▶ _Entries supplied_
■ ■ ■

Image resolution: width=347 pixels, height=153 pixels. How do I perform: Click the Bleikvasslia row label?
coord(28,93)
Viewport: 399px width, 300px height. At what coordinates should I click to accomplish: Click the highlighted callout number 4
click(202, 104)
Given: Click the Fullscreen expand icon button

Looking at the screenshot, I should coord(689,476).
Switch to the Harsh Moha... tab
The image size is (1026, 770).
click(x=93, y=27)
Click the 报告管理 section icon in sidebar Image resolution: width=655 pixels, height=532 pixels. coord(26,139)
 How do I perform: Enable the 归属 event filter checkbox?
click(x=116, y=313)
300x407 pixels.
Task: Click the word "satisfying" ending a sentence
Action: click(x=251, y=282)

■ ■ ■

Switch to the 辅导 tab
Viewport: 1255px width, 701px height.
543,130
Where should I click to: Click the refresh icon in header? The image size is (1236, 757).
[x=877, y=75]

■ ■ ■

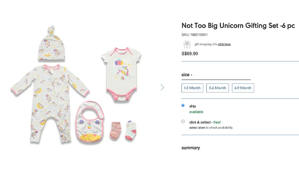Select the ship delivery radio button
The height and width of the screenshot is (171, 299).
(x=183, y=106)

■ ■ ■

▶ _Objective_
Extract the entries starting at the line that contains "Image resolution: width=347" and ending at the line that contains "Action: click(x=251, y=282)", and repeat these lines exactly.

▶ _Response to the task_
Image resolution: width=347 pixels, height=153 pixels. How do I perform: Click the Bleikvasslia row label?
coord(28,93)
Viewport: 399px width, 300px height. At what coordinates should I click to accomplish: Click the highlighted callout number 4
click(202, 104)
Given: Click the Fullscreen expand icon button

Looking at the screenshot, I should coord(689,476).
Switch to the Harsh Moha... tab
The image size is (1026, 770).
click(x=93, y=27)
Click the 报告管理 section icon in sidebar Image resolution: width=655 pixels, height=532 pixels. coord(26,139)
 How do I perform: Enable the 归属 event filter checkbox?
click(x=116, y=313)
300x407 pixels.
Task: Click the word "satisfying" ending a sentence
Action: click(x=251, y=282)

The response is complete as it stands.